TASK TO CARRY OUT: Return the data below exactly, stopping after the line with "Given: Click the".

DATA UNDER STUDY:
--

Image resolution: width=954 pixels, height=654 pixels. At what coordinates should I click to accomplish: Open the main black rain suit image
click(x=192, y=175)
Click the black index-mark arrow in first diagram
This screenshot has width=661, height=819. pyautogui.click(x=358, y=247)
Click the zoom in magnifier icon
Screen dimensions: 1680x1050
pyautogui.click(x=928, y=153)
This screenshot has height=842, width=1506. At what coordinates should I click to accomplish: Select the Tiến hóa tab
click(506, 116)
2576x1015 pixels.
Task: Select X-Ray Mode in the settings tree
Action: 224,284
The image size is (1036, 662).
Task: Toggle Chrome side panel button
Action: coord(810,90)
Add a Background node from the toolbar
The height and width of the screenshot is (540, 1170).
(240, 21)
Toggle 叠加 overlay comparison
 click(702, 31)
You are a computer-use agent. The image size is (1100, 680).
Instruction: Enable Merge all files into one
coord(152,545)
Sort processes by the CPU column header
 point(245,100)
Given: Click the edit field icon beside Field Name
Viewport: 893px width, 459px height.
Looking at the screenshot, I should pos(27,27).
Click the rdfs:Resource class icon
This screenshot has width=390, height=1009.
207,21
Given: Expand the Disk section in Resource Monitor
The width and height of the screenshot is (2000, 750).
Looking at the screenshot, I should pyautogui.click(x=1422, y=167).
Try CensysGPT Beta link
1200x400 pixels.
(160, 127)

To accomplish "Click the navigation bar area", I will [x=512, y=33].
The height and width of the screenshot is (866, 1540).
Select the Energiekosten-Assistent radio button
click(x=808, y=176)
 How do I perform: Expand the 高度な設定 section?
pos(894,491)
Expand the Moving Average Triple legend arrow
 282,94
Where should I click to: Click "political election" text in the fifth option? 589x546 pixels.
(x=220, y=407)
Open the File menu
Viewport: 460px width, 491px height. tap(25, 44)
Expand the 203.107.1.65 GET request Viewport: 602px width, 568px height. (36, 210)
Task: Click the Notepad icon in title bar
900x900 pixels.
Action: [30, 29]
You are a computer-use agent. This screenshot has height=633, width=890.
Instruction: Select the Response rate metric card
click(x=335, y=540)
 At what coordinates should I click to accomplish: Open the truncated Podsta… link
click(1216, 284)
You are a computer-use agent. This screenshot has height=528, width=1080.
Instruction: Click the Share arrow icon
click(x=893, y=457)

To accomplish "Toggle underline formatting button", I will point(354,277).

--

SOLUTION FOR THIS PROBLEM:
Image resolution: width=954 pixels, height=654 pixels. At what coordinates should I click to accomplish: Open the main black rain suit image
click(x=192, y=175)
Click the black index-mark arrow in first diagram
This screenshot has width=661, height=819. pyautogui.click(x=358, y=247)
Click the zoom in magnifier icon
Screen dimensions: 1680x1050
pyautogui.click(x=928, y=153)
This screenshot has height=842, width=1506. At what coordinates should I click to accomplish: Select the Tiến hóa tab
click(506, 116)
2576x1015 pixels.
Task: Select X-Ray Mode in the settings tree
Action: 224,284
The image size is (1036, 662).
Task: Toggle Chrome side panel button
Action: coord(810,90)
Add a Background node from the toolbar
The height and width of the screenshot is (540, 1170).
(240, 21)
Toggle 叠加 overlay comparison
 click(702, 31)
You are a computer-use agent. The image size is (1100, 680).
Instruction: Enable Merge all files into one
coord(152,545)
Sort processes by the CPU column header
 point(245,100)
Given: Click the edit field icon beside Field Name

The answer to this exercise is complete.